Tutti i consiglieri della lista Carlo Olmo in maggioranza: c'è da stupirsi?

Il PD: L’opposizione, anche se numericamente sempre più esigua, continuerà a far sentire la sua voce e quella di coloro che rappresentiamo.

Tutti i consiglieri della lista Carlo Olmo in maggioranza: c'è da stupirsi?

Prendiamo atto senza troppo stupore dell’ultima puntata della saga di migrazioni politiche in consiglio comunale, con la conclusione della “lista Carlo Olmo”, dopo poco più di un anno dalle elezioni comunali. La sceneggiatura, apparsa originale agli occhi di molti elettori, si era invece già palesata al momento del ballottaggio con il reale orientamento del suo capofila.

Il cambio di casacca è iniziato ben presto, a cominciare dalla rapidissima nomina a portavoce del Sindaco di un suo stretto collaboratore in campagna elettorale, e alla corte dei vincitori ora  sono approdati, dopo Ganzaroli e Oppezzo, tutti i 3 consiglieri eletti nella lista Olmo, che cessa definitivamente di esistere. Quali siano state le importanti proposte politiche portate da Fratelli d’Italia in questa campagna acquisti non sappiamo, auspicando che non sia solo qualche taglio di nastro a solleticare l’ambizione mediatica dei consiglieri comunali, che solo ora affermano di scoprire quale sia la loro vera convinzione politica.

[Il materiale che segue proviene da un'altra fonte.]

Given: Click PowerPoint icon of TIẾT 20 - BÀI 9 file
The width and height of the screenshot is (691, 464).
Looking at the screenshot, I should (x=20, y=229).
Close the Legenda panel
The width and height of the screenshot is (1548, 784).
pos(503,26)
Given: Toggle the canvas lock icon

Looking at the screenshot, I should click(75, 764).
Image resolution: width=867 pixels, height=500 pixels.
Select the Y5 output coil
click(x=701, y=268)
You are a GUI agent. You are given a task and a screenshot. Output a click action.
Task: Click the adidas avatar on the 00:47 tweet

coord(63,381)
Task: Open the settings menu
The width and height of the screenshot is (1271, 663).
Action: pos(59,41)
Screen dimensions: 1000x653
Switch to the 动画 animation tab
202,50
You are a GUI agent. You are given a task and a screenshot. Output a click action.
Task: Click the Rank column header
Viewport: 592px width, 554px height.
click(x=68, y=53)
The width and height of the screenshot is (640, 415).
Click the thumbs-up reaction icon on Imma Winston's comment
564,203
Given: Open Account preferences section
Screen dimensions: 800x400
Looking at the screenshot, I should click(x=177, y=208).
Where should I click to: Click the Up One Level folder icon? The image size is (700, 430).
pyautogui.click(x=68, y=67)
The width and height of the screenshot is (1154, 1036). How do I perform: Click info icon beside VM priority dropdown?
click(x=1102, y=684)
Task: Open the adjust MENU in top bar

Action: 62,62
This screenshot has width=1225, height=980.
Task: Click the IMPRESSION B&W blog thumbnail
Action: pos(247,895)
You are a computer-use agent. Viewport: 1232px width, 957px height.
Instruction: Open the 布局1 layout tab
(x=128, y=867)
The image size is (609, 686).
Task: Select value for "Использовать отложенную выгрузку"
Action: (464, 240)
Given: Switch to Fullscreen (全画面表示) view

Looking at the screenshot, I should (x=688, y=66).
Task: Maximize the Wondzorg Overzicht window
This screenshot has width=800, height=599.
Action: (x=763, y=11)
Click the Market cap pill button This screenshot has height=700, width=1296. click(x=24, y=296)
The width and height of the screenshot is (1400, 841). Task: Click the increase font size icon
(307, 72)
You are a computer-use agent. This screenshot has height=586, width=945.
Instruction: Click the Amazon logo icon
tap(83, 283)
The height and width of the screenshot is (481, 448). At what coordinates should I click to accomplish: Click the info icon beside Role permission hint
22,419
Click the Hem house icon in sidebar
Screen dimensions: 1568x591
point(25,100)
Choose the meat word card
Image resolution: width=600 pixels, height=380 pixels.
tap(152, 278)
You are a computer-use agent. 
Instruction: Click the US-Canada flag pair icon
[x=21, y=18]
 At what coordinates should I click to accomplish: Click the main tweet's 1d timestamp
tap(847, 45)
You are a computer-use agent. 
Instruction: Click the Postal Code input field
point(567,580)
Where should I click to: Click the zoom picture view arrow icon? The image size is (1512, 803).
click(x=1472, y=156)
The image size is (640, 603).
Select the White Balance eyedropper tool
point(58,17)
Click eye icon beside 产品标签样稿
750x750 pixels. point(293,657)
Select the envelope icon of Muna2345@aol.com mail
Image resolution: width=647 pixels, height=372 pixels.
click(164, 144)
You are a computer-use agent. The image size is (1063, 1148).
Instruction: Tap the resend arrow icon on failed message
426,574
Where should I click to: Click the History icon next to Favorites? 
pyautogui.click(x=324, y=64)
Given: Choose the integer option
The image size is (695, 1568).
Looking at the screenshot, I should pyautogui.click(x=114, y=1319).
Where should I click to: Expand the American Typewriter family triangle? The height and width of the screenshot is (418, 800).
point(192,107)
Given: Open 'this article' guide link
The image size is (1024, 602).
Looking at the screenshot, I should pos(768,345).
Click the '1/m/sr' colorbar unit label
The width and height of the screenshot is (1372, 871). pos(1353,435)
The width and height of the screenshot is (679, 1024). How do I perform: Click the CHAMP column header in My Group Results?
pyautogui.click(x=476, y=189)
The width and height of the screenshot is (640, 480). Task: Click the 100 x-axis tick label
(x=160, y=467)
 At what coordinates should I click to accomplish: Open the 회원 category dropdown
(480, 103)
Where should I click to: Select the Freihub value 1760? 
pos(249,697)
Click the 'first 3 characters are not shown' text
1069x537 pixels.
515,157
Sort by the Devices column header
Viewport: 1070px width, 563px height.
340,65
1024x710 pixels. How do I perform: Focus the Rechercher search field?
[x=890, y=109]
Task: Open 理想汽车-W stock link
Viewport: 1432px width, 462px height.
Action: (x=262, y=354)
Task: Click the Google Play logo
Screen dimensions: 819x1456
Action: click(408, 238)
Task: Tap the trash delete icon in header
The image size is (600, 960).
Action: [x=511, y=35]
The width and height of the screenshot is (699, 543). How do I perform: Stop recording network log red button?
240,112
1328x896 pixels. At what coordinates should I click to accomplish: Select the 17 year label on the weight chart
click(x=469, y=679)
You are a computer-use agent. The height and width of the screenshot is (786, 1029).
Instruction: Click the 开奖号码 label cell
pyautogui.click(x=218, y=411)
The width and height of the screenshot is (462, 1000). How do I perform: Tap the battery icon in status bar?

C’è ancora da stupirsi? Forse no se l’esempio viene addirittura dal vertice dell’amministrazione comunale con un Sindaco che nel volgere di qualche mese, da un ruolo di opposizione è approdato senza scrupolo nelle braccia della maggioranza.

Il trasformismo d’altronde è un’antica piaga della politica italiana, di cui gli elettori continuano a essere vittime, ma in questo caso è ancora più eclatante perché scompare un’intera lista che aveva raccolto la fiducia di tanti vercellesi verso un progetto civico e neutrale, che ora confluisce in gran parte in un partito estremamente schierato. Questo è il danno più grande di questa vicenda, un danno che non farà che aggravare la già scarsa fiducia nel sistema istituzionale, testimoniato dall’affluenza sempre più bassa.

Da un punto di vista politico l’obiettivo di Fratelli d’Italia e del suo coordinatore provinciale Gilardino è invece chiaro: rendersi autonomo da tutti gli altri partiti della coalizione, diventando infatti un soggetto in grado di supportare anche da solo l’operato dell’amministrazione, imponendo così la propria voce su quella degli altri partiti e su quella del Sindaco. Che vestirà sempre di più un ruolo di mera rappresentanza.

L’opposizione, anche se numericamente sempre più esigua, continuerà a far sentire la sua voce e quella di coloro che rappresentiamo.